平均分:NAN 参与人数:0 我的评分:未评

本人白小纯，笔记本3050，4g显存，quick96没问题，跑的挺快的，有几个问题求助大神：

1quick96是不是跑多少万次面部都不清晰锐利，总感觉做了模糊。

2我用saehd训练不了，什么问题?

======================== Model Summary ========================
==                                                          ==
==          Model name: hhh_SAEHD                         ==
==                                                          ==
==    Current iteration: 0                               ==
==                                                          ==
==---------------------- Model Options ----------------------==
==                                                          ==
==          resolution: 128                               ==
==          face_type: f                               ==
==    models_opt_on_gpu: True                            ==
==                archi: liae-ud                         ==
==             ae_dims: 256                               ==
==             e_dims: 64                               ==
==             d_dims: 64                               ==
==          d_mask_dims: 22                               ==
==    masked_training: True                            ==
==    eyes_mouth_prio: True                            ==
==          uniform_yaw: False                            ==
==       blur_out_mask: True                            ==
==          adabelief: True                            ==
==          lr_dropout: n                               ==
==          random_warp: True                            ==
==    random_hsv_power: 0.0                               ==
==    true_face_power: 0.0                               ==
==    face_style_power: 0.0                               ==
==       bg_style_power: 0.0                               ==
==             ct_mode: none                            ==
==             clipgrad: False                            ==
==             pretrain: False                            ==
==    autobackup_hour: 1                               ==
== write_preview_history: False                            ==
==          target_iter: 0                               ==
==    random_src_flip: False                            ==
==    random_dst_flip: True                            ==
==          batch_size: 4                               ==
==          gan_power: 0.0                               ==
==       gan_patch_size: 16                               ==
==             gan_dims: 16                               ==
==                                                          ==
==----------------------- Running On ------------------------==
==                                                          ==
==       Device index: 0                               ==
==                Name: NVIDIA GeForce RTX 3050 Laptop GPU ==
==                VRAM: 1.63GB                            ==
==                                                          ==
===============================================================
Starting. Press "Enter" to stop training and save model.

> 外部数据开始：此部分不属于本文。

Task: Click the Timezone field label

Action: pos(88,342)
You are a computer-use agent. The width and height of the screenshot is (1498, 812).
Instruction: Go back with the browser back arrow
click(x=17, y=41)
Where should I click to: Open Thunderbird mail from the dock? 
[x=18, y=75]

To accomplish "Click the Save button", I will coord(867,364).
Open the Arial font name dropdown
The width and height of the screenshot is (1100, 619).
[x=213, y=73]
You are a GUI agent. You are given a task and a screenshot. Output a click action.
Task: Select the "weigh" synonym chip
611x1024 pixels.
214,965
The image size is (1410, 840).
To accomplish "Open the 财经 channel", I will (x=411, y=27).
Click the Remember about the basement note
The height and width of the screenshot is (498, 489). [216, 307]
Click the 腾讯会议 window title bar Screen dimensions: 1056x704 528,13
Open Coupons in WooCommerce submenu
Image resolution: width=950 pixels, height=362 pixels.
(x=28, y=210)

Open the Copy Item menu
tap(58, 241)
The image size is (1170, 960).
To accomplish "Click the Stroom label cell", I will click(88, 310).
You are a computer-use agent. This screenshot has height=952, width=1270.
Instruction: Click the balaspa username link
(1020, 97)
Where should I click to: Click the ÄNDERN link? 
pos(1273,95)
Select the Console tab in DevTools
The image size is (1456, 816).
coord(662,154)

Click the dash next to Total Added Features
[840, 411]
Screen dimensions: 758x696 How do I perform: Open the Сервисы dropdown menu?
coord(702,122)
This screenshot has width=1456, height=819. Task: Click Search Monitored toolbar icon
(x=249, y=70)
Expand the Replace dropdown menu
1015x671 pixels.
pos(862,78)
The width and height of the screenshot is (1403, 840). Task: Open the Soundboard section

Trying to do the first iteration. If an error occurs, reduce the model parameters.

!!!
Windows 10 users IMPORTANT notice. You should set this setting in order to work correctly.
https://i.imgur.com/B7cmDCB.jpg
!!!
You are training the model from scratch. It is strongly recommended to use a pretrained model to speed up the training and improve the quality.

Error: 2 root error(s) found.
  (0) Resource exhausted: failed to allocate memory
      [[node mul_229 (defined at D:\DeepFaceLab_NVIDIA_RTX3000_series\_internal\DeepFaceLab\core\leras\optimizers\AdaBelief.py:63) ]]
Hint: If you want to see a list of allocated tensors when OOM happens, add report_tensor_allocations_upon_oom to RunOptions for current allocation info. This isn't available when running in Eager mode.

      [[concat_8/concat/_123]]
Hint: If you want to see a list of allocated tensors when OOM happens, add report_tensor_allocations_upon_oom to RunOptions for current allocation info. This isn't available when running in Eager mode.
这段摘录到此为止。